# Text

- - -

Little Willie Leads to Big Cock-up

The idea of a mobile armoured vehicle capable of carrying a crew and fighting soldiers was dismissed by the Army powers that be as being impracticable.

However, in February 1915 Winston Churchill, then First Lord of the Admiralty, formed a “Landships Committee”. Its purpose was to develop an armoured fighting vehicle to convey mass numbers of troops, with a capability of breaking the deadlock that had emerged on the Western front as both sides “dug in” heralding the stalemate conditions of trench warfare. This effort was to result in a prototype vehicle being produced by the autumn of 1915 which became known as “Little Willie”, produced by William Foster & Company of Lincoln. The term “Little Willie”, possibly being an insult to the Kaiser.

Development was taking place in the utmost secrecy, even the name “Tank” was used to fool the enemy into thinking they were making water carriers to convey fresh water to the front line.

Little Willie

Little Willie

The first prototype led to the production of another grander more powerful machine named “Big Willie” which in turn led to the Mark 1 tank.

During February 1916 Churchill had contacted General Haig to convince him of the worth of these landships. They were to be used as an infantry aid and any instructions were to be given and commanded in conjunction with an infantry unit. Haig though was a cavalry officer and thought like a cavalry officer. Some have said that Haig was slow to take on new technology and relied too heavily on the use of the horse. An unfair assessment in many ways as he had set up a training school in St. Vernant to train officers in the use of rapidly developing weaponry such as new trench mortars. So he was quite susceptible to the use of new equipment.

- - -

# Entries supplied
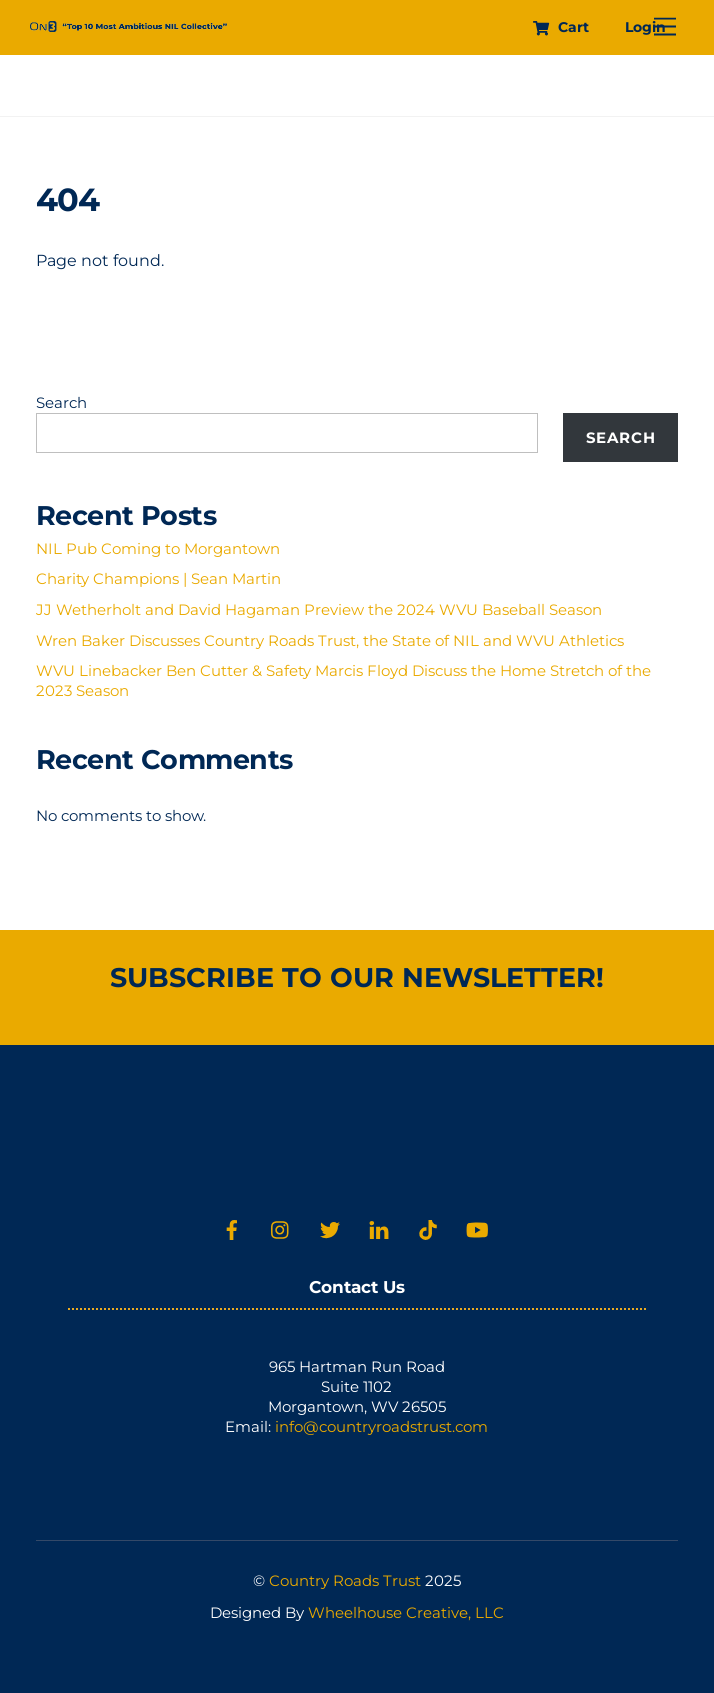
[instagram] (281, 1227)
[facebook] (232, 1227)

- - -

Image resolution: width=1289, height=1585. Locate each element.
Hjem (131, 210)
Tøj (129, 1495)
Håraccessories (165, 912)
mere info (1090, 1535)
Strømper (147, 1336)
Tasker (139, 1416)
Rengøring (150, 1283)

- - -

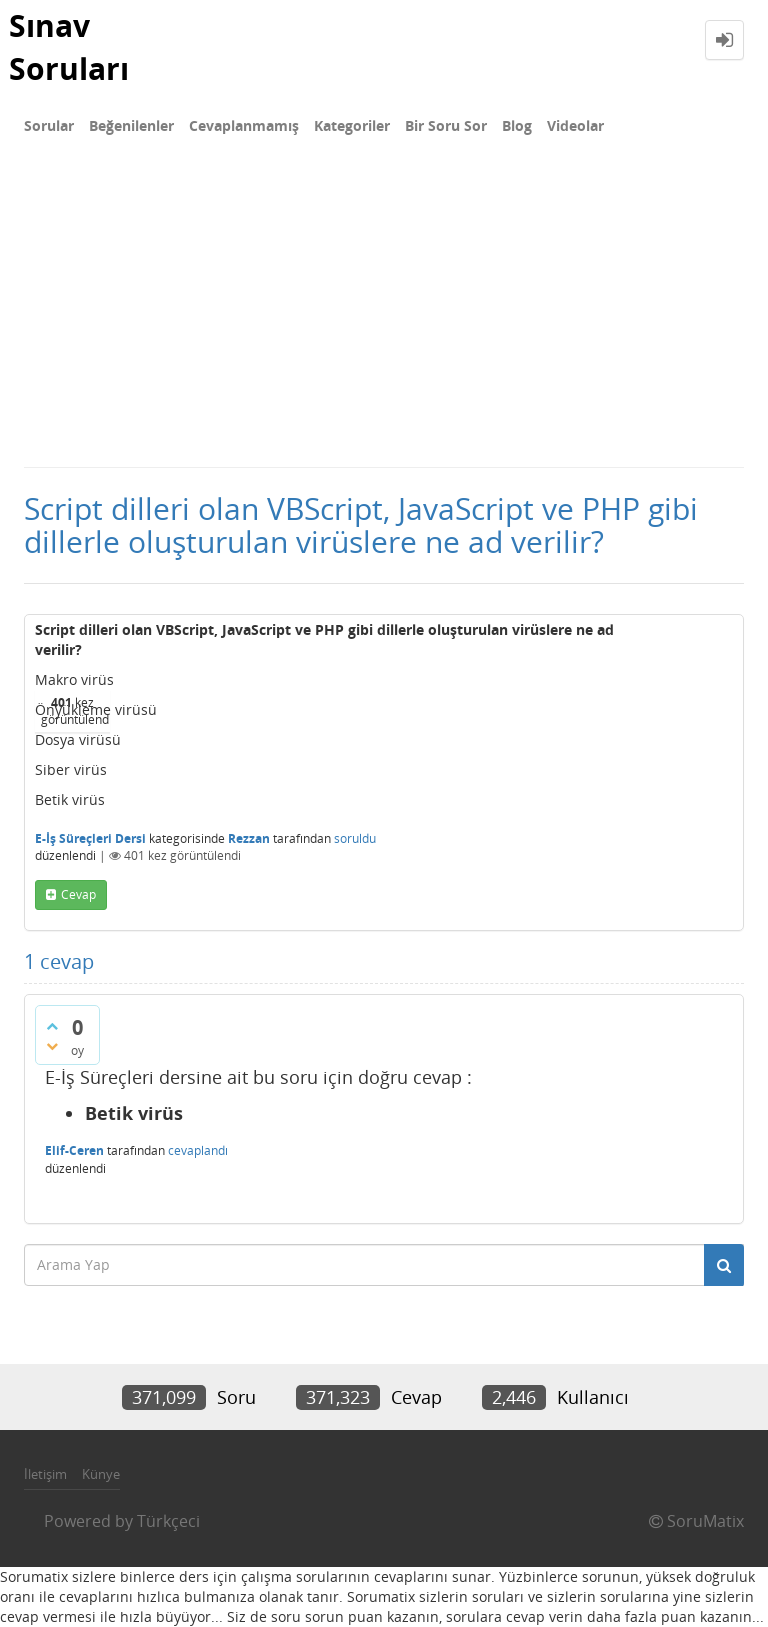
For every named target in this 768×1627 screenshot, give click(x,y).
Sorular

- - -

# Task directions
Extend the text on the development of the first tanks, picking up after its final sentence. The lines above are separate material and unrelated to the text on early tanks.

# Result for this exercise
Forty nine Mark 1 tanks were eventually delivered to France. Untried and untested, they were sent for evaluation and training in preparation for unleashing a terrifying secret weapon upon the Germans.

Haig though, was under increasing political pressure at the lack of a breakthrough during the Battle of the Somme with the enormous humanitarian cost. Losses of approaching 60,000 on the first day alone followed by continuously mounting casualties and the battle now descended into a war of attrition. This present of a brand new weapon was too much of a temptation. He ordered the tanks to be deployed at a new phase of the battle to begin in the middle of September.

The Battle of Flers-Courcelette began on Friday 15th September 1916. The untried tanks were to be a central part of the operation. The great lumbering beasts, a development of an agricultural tractor with a top speed of around 4mph, powered by an engine around twelve times the size of a modern car engine and carrying a crew of eight, rumbled into the front line for the first time.

A short movie explaining the development of the tank can be seen here.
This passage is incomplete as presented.